Estados Unidos calificó de "infundadas" las acusaciones de Venezuela y Bolivia, sobre la supuesta implicación de Washington en el alzamiento policial en Ecuador.

Según el portavoz del Departamento de Estado estadounidense, Philip Crowley, "es una acusación infundada".

Los presidentes de Venezuela, Hugo Chávez y de Bolivia, Evo Morales, acusaron a Estados Unidos de estar detrás de la sublevación de la policía en Ecuador.

Morales dijo que desde "el Departamento de Estado de Estados Unidos se gestan golpes de Estado".

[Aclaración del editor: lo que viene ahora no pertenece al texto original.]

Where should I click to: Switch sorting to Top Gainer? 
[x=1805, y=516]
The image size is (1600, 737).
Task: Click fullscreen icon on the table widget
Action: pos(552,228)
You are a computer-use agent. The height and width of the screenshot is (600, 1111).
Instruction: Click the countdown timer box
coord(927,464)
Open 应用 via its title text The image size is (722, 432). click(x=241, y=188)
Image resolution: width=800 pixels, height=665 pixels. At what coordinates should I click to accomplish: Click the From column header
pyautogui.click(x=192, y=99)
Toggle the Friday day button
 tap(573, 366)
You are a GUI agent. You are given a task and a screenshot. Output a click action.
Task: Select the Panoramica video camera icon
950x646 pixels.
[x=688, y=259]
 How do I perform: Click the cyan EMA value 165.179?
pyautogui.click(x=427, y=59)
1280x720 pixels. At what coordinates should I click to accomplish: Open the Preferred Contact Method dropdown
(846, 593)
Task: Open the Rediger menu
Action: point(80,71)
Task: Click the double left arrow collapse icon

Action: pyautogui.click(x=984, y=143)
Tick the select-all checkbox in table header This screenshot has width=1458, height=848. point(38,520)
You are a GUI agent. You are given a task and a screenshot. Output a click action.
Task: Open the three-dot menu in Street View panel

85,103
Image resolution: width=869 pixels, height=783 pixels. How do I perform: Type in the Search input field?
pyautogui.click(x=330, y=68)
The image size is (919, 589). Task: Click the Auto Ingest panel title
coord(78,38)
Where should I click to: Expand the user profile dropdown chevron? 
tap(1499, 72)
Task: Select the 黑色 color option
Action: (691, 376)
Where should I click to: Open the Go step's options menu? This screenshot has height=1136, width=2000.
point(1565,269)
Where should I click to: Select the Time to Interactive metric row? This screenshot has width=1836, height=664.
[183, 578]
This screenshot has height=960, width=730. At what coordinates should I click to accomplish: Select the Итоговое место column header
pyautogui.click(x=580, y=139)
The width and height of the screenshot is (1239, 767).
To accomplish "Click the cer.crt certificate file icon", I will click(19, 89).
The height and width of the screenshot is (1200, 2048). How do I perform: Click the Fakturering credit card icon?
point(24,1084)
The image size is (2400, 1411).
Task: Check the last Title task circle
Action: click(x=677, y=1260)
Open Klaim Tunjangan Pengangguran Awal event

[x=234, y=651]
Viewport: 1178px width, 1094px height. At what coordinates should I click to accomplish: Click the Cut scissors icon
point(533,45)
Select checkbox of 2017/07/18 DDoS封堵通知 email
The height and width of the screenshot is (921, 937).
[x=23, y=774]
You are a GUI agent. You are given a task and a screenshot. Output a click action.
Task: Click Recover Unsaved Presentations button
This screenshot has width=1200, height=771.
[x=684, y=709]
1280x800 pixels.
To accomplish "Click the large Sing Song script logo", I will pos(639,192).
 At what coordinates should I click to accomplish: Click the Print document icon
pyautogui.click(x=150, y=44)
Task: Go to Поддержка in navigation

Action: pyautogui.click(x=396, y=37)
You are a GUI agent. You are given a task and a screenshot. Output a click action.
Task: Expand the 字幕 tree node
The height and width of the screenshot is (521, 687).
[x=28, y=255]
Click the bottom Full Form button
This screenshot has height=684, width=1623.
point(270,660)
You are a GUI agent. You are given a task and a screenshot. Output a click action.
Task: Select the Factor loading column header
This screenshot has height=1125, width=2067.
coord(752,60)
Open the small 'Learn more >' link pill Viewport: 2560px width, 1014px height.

Chávez, por su parte, dijo no tener dudas sobre la implicación de Estados Unidos en el alzamiento, y exigió a Washington "no meter sus viejas manos imperiales" en América Latina.

El portavoz estadounidense para América Latina, Charles Luoma-Overstreetm, dijo que las acusaciones carecen de valor.

Por su parte, la cancillería ecuatoriana dijo que Washington nada tuvo que ver con la revuelta policial en Quito.

El canciller ecuatoriano, Ricardo Patiño, dijo creer firmemente que el presidente de Estados Unidos, Barak Obama, no tuvo "nada que ver" en la sublevación policial, pero agregó que sí desconfiaba "de los grupos de poder" estadounidenses.